According to the team’s analysis, many language subsets include short and repetitive recordings, poor audio quality, and limited speaker diversity. In some cases, recordings are just two seconds long or come from a single contributor. They also identified inconsistent writing systems and unclear dialect choices, such as mixing Bokmål and Nynorsk in Norwegian, or labeling Modern Standard Arabic as Egyptian Arabic.
Other issues include low speech-to-silence ratios, where large portions of audio contain little or no speech, and imbalanced content, with overly formal or templated prompts that don’t reflect natural language use.
Slator 2025 Language Industry Market Report
The 150-page report offers a comprehensive view of the 2025 global market — with market sizing, AI capability breakdowns, buyer insights, use cases, survey data, and projections through 2030.

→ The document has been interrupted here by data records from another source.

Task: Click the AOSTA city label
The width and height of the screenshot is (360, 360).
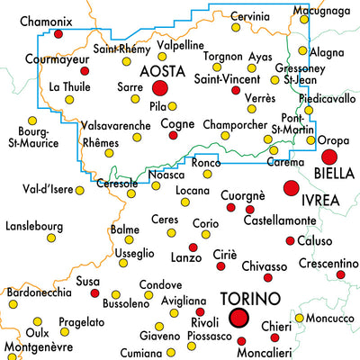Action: pos(161,69)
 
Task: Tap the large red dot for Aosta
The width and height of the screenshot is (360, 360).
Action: pos(161,88)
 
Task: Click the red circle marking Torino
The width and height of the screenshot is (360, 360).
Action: pos(238,317)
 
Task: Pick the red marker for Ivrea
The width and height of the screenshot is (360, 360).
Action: pos(290,188)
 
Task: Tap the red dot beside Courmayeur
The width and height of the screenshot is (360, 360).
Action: pos(85,70)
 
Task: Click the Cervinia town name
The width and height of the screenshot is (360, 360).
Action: pos(248,16)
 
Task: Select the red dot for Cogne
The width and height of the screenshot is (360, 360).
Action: pos(174,135)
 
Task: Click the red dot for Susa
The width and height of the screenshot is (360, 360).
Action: pos(94,293)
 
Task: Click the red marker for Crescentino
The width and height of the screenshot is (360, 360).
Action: pos(340,274)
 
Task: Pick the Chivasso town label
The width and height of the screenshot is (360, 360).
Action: pos(264,266)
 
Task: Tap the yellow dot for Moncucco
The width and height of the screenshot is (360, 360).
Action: pos(299,317)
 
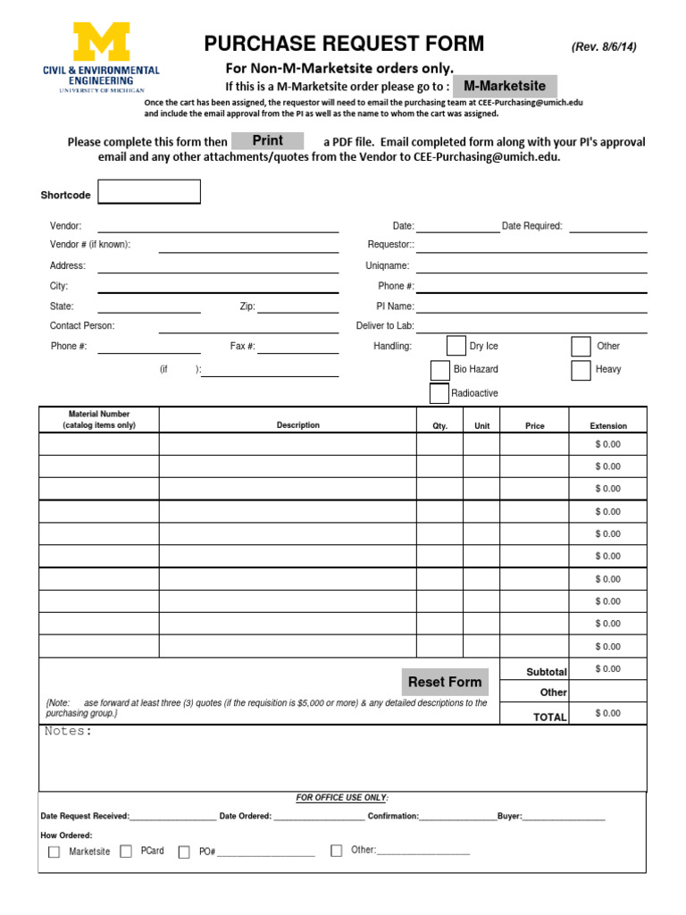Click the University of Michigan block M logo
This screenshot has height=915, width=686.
(x=101, y=41)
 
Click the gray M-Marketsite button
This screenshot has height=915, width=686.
(x=505, y=87)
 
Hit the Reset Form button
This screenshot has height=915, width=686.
(x=445, y=682)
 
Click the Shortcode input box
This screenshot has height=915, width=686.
(x=149, y=192)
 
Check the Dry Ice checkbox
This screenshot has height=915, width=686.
(x=456, y=347)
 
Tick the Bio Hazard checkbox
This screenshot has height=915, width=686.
(x=439, y=370)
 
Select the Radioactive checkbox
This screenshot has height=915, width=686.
(x=439, y=393)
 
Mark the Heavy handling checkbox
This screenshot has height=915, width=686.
(x=581, y=370)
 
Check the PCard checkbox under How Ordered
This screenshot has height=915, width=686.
(x=126, y=852)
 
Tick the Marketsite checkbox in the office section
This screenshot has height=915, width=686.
(x=54, y=852)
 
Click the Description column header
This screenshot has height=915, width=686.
(x=297, y=425)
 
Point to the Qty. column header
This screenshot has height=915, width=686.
(x=439, y=426)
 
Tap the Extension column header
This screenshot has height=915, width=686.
(x=608, y=426)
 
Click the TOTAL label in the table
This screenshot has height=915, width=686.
(x=549, y=717)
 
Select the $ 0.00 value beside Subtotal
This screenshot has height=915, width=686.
(x=607, y=669)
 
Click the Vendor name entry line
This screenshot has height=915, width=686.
(x=218, y=227)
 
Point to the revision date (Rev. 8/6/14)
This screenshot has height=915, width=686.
(x=604, y=47)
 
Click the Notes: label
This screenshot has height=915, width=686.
(x=69, y=732)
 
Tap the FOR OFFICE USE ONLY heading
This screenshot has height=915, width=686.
(x=342, y=797)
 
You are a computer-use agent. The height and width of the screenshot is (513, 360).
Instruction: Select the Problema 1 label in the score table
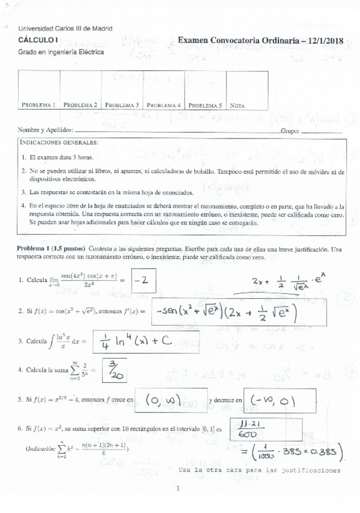(x=39, y=105)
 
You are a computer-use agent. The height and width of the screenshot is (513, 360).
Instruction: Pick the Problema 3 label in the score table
(x=122, y=105)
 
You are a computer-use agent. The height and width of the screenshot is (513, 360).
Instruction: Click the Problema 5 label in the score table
(x=206, y=105)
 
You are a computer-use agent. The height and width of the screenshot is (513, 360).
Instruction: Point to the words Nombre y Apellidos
(x=45, y=130)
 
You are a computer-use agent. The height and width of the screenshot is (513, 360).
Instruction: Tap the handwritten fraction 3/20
(x=113, y=370)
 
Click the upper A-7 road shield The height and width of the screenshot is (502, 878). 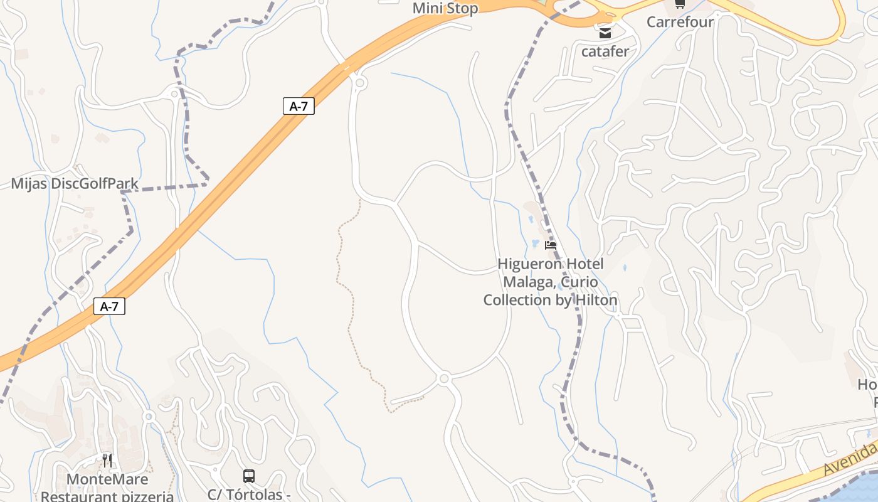299,106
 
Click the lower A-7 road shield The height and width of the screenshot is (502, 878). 109,306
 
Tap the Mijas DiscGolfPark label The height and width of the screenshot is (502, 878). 75,184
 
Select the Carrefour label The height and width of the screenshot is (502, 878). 680,22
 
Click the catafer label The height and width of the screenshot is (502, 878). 605,51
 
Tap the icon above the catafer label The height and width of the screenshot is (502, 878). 605,33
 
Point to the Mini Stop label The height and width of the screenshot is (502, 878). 445,8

The researchers noted that these quality issues have significant implications for downstream research and applications. For example, shorter utterances tend to produce higher word error rates, while excessive silence negatively impacts emotion recognition. A lack of speaker and topic diversity can introduce biases related to gender, age, and regional accents.
Linguistic Expertise
While micro-level issues — such as audio duration and speaker diversity — can often be fixed programmatically, macro-level issues which arise from ignoring a language’s sociolinguistic context — such as inconsistent orthography, dialect confusion, and mismatches between spoken and written forms — require manual inspection and linguistic expertise, and are especially common in less-institutionalized languages.
To address these challenges, the researchers propose treating dataset creation not just as data collection, but as a form of language planning — particularly for languages without standardized writing systems. They recommend:
- Assessing the sociolinguistic context of each language first, such as literacy levels, dialects, and scripts.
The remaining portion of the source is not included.